Cour suprême - Un hyperlien n'est pas diffamatoire

Ottawa — La Cour suprême du Canada a décidé que la publication d'un hyperlien menant à des déclarations diffamatoires n'est pas elle-même diffamatoire.

Le tribunal a donné tort à un ancien directeur de campagne du Parti vert, Wayne Crookes, qui soutenait que le fait de publier un hyperlien menant à un site où se trouvaient des propos diffamatoires revenait au même que de publier les propos diffamatoires en question.

Or le site visé par le plaignant ne reproduisait pas le contenu diffamatoire et ne faisait pas de commentaires à ce sujet.

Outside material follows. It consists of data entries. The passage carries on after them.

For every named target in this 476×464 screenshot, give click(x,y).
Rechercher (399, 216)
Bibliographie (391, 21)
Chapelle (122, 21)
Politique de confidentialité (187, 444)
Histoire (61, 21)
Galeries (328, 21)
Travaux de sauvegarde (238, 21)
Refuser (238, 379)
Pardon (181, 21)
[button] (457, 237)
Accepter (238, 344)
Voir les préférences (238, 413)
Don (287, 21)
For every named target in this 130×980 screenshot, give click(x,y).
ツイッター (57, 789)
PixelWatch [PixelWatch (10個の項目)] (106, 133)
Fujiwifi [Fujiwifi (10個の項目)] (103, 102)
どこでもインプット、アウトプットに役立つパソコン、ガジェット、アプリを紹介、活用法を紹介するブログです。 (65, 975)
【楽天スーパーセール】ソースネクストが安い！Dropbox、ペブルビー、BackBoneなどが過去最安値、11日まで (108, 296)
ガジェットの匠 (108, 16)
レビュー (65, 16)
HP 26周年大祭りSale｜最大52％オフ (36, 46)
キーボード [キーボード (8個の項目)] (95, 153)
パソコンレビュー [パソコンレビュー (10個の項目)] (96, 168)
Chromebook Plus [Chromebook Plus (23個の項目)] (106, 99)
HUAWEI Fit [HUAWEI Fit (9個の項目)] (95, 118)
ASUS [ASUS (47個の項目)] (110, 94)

«C'est une décision qui permet la continuation d'Internet comme source d'échange d'information sans avoir une préoccupation démesurée sur les effets de l'information qui est référée», a indiqué hier, dans les heures suivant la publication du jugement, Me David Gray, spécialiste des technologies de l'information et de la gestion de la preuve électronique chez McCarthy Tétrault.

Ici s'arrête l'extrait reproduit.